### Work order
Print the data that follows, exactly and completely.

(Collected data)
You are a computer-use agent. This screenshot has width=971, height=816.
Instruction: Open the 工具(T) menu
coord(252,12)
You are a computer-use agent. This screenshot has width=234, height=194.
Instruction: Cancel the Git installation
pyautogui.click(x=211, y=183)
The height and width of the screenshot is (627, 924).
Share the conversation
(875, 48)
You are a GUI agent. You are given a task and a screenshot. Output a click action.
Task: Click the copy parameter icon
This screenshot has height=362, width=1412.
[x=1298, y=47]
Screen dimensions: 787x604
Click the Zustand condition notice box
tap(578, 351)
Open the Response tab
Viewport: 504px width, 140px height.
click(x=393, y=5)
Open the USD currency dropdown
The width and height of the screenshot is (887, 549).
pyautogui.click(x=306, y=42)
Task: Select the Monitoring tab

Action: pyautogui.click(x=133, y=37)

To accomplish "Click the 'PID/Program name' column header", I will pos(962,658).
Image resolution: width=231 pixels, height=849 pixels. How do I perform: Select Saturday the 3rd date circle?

### The answer
You are a computer-use agent. This screenshot has width=971, height=816.
Instruction: Open the 工具(T) menu
coord(252,12)
You are a computer-use agent. This screenshot has width=234, height=194.
Instruction: Cancel the Git installation
pyautogui.click(x=211, y=183)
The height and width of the screenshot is (627, 924).
Share the conversation
(875, 48)
You are a GUI agent. You are given a task and a screenshot. Output a click action.
Task: Click the copy parameter icon
This screenshot has height=362, width=1412.
[x=1298, y=47]
Screen dimensions: 787x604
Click the Zustand condition notice box
tap(578, 351)
Open the Response tab
Viewport: 504px width, 140px height.
click(x=393, y=5)
Open the USD currency dropdown
The width and height of the screenshot is (887, 549).
pyautogui.click(x=306, y=42)
Task: Select the Monitoring tab

Action: pyautogui.click(x=133, y=37)

To accomplish "Click the 'PID/Program name' column header", I will pos(962,658).
Image resolution: width=231 pixels, height=849 pixels. How do I perform: Select Saturday the 3rd date circle?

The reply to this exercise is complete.